Listen up, you spineless, virtue-signalling Westminster reptiles.
While brave British soldiers were out in the dust and danger of Iraq,
risking life and limb for this country, two ambitious human rights
lawyers back home were busy sharpening their knives. One of them is now
our Prime Minister. The other is his Attorney General. And together,
Keir Starmer and Richard Hermer helped unleash one of the most
disgusting witch-hunts against our own veterans this nation has ever
seen.
Let’s call it what it is: betrayal dressed up as “justice.”
Back in 2007, Starmer didn’t just dip his toe in. He worked for free
— oh yes, the noble warrior insisted on doing it pro bono — alongside
his mate Richard Hermer and the now-disgraced Phil Shiner. They pushed a
landmark legal case that extended European human rights law into active
war zones. The result? Hundreds of British troops dragged through years
of investigations, interrogations, and public smears over alleged war
crimes.
One soldier in particular — Sgt Richie Catterall — had already been cleared twice
of murder. Twice. But that wasn’t good enough for Starmer and Hermer.
They personally urged the courts to order yet another inquiry, sneering
that the previous military investigations were “perfunctory” and “wholly
inadequate.” They got their wish. The man was hounded for another 13
years. His life was wrecked. He became suicidal. All based on claims
that later collapsed.
But here’s where it gets truly sickening.
Recent revelations show that Richard Hermer knew — or was explicitly warned — that many of the allegations against our troops were lies.
Deliberate, fabricated, bogus Iraqi claims. Emails and documents now in
the public domain prove he was alerted to inconsistencies, to witnesses
who couldn’t keep their stories straight, to evidence that stank of
fabrication. Yet he ploughed on anyway. He backed the claims. He helped
publicise them. He pursued compensation and fresh inquiries against
decorated British soldiers.
This wasn’t ignorance. This was ideological fanaticism. Human rights
lawyer syndrome at its most poisonous — where foreign accusers are
automatically believed, and our own fighting men are presumed guilty
until proven innocent a dozen times over.

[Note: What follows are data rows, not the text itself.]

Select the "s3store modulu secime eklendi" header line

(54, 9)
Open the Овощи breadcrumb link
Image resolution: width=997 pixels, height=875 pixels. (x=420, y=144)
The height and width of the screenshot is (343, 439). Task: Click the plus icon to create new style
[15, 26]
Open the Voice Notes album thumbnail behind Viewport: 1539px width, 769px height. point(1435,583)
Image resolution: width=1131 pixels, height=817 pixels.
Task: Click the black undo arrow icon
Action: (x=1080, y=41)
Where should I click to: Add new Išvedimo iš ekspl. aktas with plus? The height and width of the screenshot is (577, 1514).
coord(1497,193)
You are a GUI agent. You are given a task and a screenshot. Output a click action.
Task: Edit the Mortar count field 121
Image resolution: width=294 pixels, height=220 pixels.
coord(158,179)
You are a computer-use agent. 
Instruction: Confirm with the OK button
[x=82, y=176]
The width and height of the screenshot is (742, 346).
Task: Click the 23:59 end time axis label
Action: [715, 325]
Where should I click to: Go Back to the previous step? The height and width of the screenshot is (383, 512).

And who was right there with him? Keir Starmer. The man who now
stands in Downing Street pretending to “support our troops.” The same
man who, as soon as he got into power, moved to scrap protections for
Northern Ireland veterans — opening the door once again to vexatious
prosecutions against elderly ex-soldiers who served during the Troubles.
While IRA terrorists walk free or get comfortable pensions, our boys
face the prospect of being hauled into court in their 70s and 80s.
This is two-tier justice in its purest, most revolting form.
One rule for the terrorists and foreign claimants who hate Britain.
Another rule for the men who wore the uniform and actually defended this
country.
Starmer and Hermer didn’t just enable this. They were architects of
it. They built their glittering careers on the back of smearing British
soldiers. Starmer’s “pro bono” work wasn’t charity — it was career
advancement. Hermer’s dogged pursuit of dodgy claims wasn’t principled —
it was reckless and, in light of the warnings he received, borderline
contemptible.
Now Hermer sits as Attorney General, the government’s top legal
advisor. The man who knew the al-Sweady claims and similar accusations
were built on sand still has the power to direct prosecutions. Think
about that. The same bloke who helped hound innocent veterans is now in
charge of deciding who gets pursued by the state.
This isn’t oversight. This is a national disgrace.
Our soldiers didn’t sign up to fight under rules that treat every
split-second battlefield decision like a Sunday afternoon courtroom
debate. They didn’t risk everything so that ambulance-chasing lawyers
and ideologues could turn war into a human rights lawsuit factory.
The message Starmer and Hermer have sent to every serving member of
our Armed Forces is crystal clear: we don’t have your back. We’ll throw
you to the wolves the moment it suits our international lawyer friends
or our desire to look “ethical” on the world stage.
To every veteran who was dragged through hell because of these
people: you deserved better. You deserved leaders who understood that
fighting wars isn’t the same as filing paperwork in The Hague. You
deserved gratitude, not suspicion.
To Starmer and Hermer: history will record you as the pair who chose
activist lawfare over loyalty to the men who kept this country safe. You
didn’t serve Britain. You served your own egos and your precious human
rights ideology.
And the British public are waking up to it.
Enough is enough. Protect our veterans. Stop the witch-hunts. Sack the ideologues who treat our soldiers as the villains.
Britain’s fighting men and women deserve leaders who put them first —
not lawyers who put foreign complaints and European courts first.
The shame belongs to Starmer and Hermer. The debt of gratitude belongs to the soldiers they tried to break.